Thanks, Chuck.

I talked with a former colleague that has a lot of experience in specing out 
UPS requirements (between battery-ready and generator-ready backups at the 
office they have up to 5 minutes of battery backup before the gas generator is 
needed with a 128-hour recharge time just to support their servers and wiring 
racks in the office).

He thinks that at 500W needed it would give me about 12 minutes on a 1400VA. My 
consideration is, then, give the server 2 minutes on battery. If full power has 
not been returned, shut down the server but leave the modem (w/ wireless) and 
switch running with power for up to 6 hours.

Now I need to build a server (looking at RAID5 8x2TB) for less than $1600 w/o a 
CPU if I can... a local custom builder quoted me $4000 today for a full system 
inc. CPU, RAM and DVD.

--
Ryan

On Aug 11, 2010, at 11:44 AM, Chuck Swiger wrote:

> Hi, Ryan--
> 
> On Aug 11, 2010, at 8:51 AM, Ryan Coleman wrote:
>> Total: 495W
>> 
>> According to a calculator if I enter all that information:
>> http://www.csgnetwork.com/upssizecalc.html
>> It says that it will use 693VA.
> 
> That sounds reasonable.  The better PSUs have "80 Plus" certification for 
> efficiency, and that's better than the typical wall warts used for modems and 
> switches and the like commonly manage.  (The efficiency they're assuming is a 
> bit over 70%; using 80% would be around 600VA.)
> 
>> Enter that into http://www.csgnetwork.com/batterylifecalc.html
>> It requires Amps... 495W  / 120 voltage = 4.125 amps... doesn't seem right 
>> but...
>> 192 hours... that's not right, right?
> 
> Assume for discussion their number was right.  In order to get 495W of output 
> load, the UPS needs to provide 693 volt-amps of juice to your equipment.

[Written problem] Carry on the email about sizing a UPS from the point where it stops. The lines that follow aren't needed for this.

[Data provided]

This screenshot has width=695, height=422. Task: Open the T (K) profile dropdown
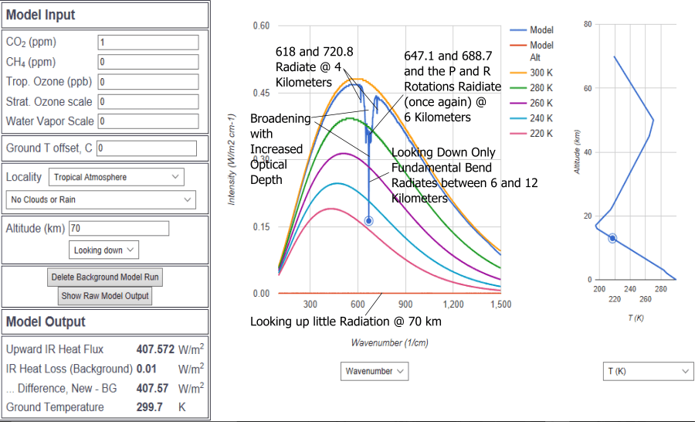[x=648, y=372]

[Exercise output]
> After the inverter and 10:1 stepup transformer used to convert 12VDC or 
> whatever the UPS batteries are charged to up to 120VAC, the current needed 
> would be 5.77 amps.  However, the 12VDC battery source itself would be 
> getting a draw of 57 amps (ideally; again, the inverter+transformer 
> themselves might only rate about 90% efficiency for very good quality UPS, so 
> would be drawing more like 60 or 65 amps).
> 
> A standard APC/Tripplite/whatever 700VA UPS tend so have a lead-acid battery 
> reasonably similar to a car battery, and typically will have around 100 
> amp-hours of charge; they'd probably give you 90 minutes of backup time.  But 
> you can look up the detailed specs of specific models and work from their 
> amp-hour (or watt-hour) ratings-- actually, I think I'm guestimating more 
> from what a 1200VA unit might provide, and a 700VA model is probably going to 
> provide more like 40-60 minutes of power...
> 
> Regards,
> -- 
> -Chuck
> 
> _______________________________________________
> freebsd-questions@freebsd.org mailing list
> http://lists.freebsd.org/mailman/listinfo/freebsd-questions
> To unsubscribe, send any mail to "freebsd-questions-unsubscr...@freebsd.org"

_______________________________________________
freebsd-questions@freebsd.org mailing list
http://lists.freebsd.org/mailman/listinfo/freebsd-questions
To unsubscribe, send any mail to "freebsd-questions-unsubscr...@freebsd.org"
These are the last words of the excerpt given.